Current Affairs Is the world heading towards darkness?

Is the world heading towards darkness?


By Niyathi Sivaram

India, the second-largest producer of coal and also the second-largest coal importer was on the brink of a power crisis as coal stocks in the country diminished to a great extent. As of October 6, 2021, 80% of India’s coal-powered plants had less than 8 days of supplies left.

Thermal power plants contribute to 70% of the country’s power requirements. Some states have experienced power outages in an attempt to save power.

Why the power crisis?

The opening of the Indian economy post-covid-19 has seen a steep spike in demand from industries. The consumption of power has increased by 17% in the last two months.

The world witnessed an exponential rise in international coal prices, which made coal importing difficult for India. This price global price rise was due to an increase in natural gas prices, reduced coal supplies from China due to natural calamities, and increasing global demand.

Even though India has the fourth largest coal reserves, domestic industries are unable to produce enough coal. The extended monsoon season in India has also been a reason for slowing down the mining operations.

With the festival season underway, the demand might rise further. If the crisis continues the rise in prices of electricity may be felt by the consumers.

The government is planning to get coal from “captive” mines. Captive mines are owned by private companies and produce coal for only that company and normally do not sell coal to other businesses.

State-owned coal India Ltd has been asked to increase coal supply to power producers. The states have also been asked to supply unallocated power to the consumers of the states and in case of surplus power; the states must communicate with the center so the power can be distributed to other needy states.

What is the alternative?

India is heavily dependent on coal for its energy.
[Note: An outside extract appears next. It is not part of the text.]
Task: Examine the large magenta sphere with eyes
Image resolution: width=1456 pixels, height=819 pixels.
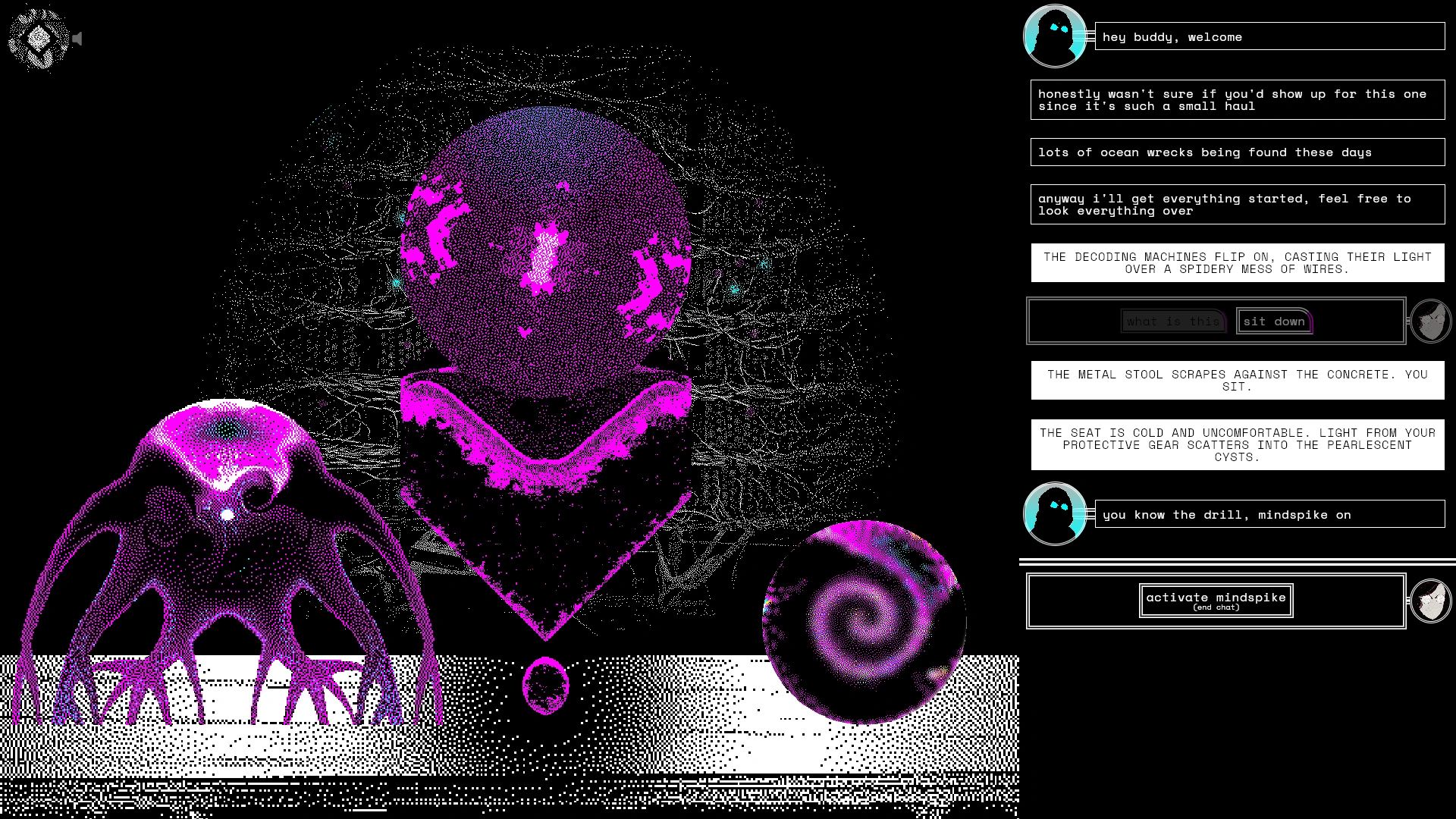Action: [x=546, y=250]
Eventually, India has to make a transition from the usage of fossil fuels to the use of renewable energy.

Almost four million people are employed directly and indirectly in India’s coal industries, according to a report from the Brookings Institution. Meeting the demand of more than a billion Indians and still trying to cut its reliance on coal-powered plants is a challenging task for India.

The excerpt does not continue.